### EXERCISE MATERIALS
↓↓↓

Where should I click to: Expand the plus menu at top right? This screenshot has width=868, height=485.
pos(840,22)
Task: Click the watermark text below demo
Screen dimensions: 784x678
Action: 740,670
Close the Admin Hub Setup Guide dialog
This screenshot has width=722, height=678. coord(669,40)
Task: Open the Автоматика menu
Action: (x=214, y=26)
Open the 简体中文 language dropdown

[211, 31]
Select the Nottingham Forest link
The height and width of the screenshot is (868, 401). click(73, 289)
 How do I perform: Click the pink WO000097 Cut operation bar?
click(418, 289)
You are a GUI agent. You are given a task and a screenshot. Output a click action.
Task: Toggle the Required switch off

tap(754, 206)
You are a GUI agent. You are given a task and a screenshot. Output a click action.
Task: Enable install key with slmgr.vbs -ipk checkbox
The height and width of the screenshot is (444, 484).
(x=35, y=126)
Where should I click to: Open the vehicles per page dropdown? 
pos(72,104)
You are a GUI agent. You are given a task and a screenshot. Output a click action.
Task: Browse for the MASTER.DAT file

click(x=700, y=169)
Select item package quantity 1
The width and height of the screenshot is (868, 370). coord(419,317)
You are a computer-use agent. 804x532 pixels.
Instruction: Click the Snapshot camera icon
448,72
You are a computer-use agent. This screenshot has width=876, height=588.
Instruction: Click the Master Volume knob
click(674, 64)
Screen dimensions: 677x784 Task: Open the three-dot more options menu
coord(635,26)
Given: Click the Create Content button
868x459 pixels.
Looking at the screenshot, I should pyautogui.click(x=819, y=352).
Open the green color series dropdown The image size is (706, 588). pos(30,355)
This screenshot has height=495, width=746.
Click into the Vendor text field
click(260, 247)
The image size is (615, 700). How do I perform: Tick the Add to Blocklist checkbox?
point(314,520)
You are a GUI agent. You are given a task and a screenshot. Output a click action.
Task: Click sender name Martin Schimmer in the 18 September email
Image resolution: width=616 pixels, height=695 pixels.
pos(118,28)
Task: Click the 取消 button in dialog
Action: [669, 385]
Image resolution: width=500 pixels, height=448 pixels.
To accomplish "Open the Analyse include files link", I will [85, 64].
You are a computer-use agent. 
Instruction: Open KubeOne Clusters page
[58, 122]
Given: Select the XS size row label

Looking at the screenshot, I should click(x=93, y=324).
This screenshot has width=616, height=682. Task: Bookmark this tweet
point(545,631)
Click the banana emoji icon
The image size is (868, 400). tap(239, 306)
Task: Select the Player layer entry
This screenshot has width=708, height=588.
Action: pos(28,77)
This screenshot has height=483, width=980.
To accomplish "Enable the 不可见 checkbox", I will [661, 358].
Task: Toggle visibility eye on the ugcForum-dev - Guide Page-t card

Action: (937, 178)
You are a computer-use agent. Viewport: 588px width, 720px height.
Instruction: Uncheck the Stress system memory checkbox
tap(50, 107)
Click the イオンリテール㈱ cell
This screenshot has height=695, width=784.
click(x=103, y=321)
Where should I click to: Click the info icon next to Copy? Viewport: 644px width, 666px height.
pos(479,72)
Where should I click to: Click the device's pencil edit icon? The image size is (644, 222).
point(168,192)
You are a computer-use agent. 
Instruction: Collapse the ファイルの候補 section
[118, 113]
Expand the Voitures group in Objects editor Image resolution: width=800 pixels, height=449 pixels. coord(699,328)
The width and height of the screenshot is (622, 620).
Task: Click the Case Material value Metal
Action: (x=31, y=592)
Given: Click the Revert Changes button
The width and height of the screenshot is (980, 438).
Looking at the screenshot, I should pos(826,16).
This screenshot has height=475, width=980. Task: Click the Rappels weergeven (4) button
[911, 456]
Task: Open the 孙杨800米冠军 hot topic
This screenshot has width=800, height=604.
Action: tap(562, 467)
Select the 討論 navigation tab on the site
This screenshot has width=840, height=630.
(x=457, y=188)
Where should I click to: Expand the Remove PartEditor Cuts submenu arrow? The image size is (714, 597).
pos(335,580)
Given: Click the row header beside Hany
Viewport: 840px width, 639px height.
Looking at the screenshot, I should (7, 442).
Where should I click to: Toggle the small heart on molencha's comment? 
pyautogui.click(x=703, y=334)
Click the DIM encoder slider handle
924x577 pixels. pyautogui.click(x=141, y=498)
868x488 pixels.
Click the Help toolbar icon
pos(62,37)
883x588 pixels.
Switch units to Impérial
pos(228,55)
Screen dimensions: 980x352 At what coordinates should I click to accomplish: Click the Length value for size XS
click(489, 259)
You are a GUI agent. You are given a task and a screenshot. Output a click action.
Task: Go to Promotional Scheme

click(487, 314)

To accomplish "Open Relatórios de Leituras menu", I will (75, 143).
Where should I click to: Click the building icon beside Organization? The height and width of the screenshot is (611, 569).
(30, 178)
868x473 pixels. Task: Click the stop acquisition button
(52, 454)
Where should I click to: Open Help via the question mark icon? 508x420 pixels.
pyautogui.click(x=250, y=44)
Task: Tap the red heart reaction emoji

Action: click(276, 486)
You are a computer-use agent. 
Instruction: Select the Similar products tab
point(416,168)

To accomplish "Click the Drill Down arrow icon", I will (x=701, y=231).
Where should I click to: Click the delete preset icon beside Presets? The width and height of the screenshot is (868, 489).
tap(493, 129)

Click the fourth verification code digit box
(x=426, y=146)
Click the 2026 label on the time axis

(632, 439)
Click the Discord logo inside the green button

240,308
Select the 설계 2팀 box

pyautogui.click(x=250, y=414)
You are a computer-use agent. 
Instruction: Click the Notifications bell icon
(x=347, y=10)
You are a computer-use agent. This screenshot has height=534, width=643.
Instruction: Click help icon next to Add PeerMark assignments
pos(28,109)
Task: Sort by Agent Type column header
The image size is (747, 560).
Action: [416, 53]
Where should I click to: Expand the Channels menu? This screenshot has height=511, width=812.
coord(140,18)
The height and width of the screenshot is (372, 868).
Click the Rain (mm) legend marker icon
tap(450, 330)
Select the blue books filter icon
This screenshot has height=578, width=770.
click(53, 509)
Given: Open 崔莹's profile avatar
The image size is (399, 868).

↑↑↑

### YOUR INSTRUCTIONS
Give back the lines of the data exactly as they are written, from the first line through the line containing "has width=876, height=588.".

### EXPECTED ANSWER
Where should I click to: Expand the plus menu at top right? This screenshot has width=868, height=485.
pos(840,22)
Task: Click the watermark text below demo
Screen dimensions: 784x678
Action: 740,670
Close the Admin Hub Setup Guide dialog
This screenshot has width=722, height=678. coord(669,40)
Task: Open the Автоматика menu
Action: (x=214, y=26)
Open the 简体中文 language dropdown

[211, 31]
Select the Nottingham Forest link
The height and width of the screenshot is (868, 401). click(73, 289)
 How do I perform: Click the pink WO000097 Cut operation bar?
click(418, 289)
You are a GUI agent. You are given a task and a screenshot. Output a click action.
Task: Toggle the Required switch off

tap(754, 206)
You are a GUI agent. You are given a task and a screenshot. Output a click action.
Task: Enable install key with slmgr.vbs -ipk checkbox
The height and width of the screenshot is (444, 484).
(x=35, y=126)
Where should I click to: Open the vehicles per page dropdown? 
pos(72,104)
You are a GUI agent. You are given a task and a screenshot. Output a click action.
Task: Browse for the MASTER.DAT file

click(x=700, y=169)
Select item package quantity 1
The width and height of the screenshot is (868, 370). coord(419,317)
You are a computer-use agent. 804x532 pixels.
Instruction: Click the Snapshot camera icon
448,72
You are a computer-use agent. This screenshot has width=876, height=588.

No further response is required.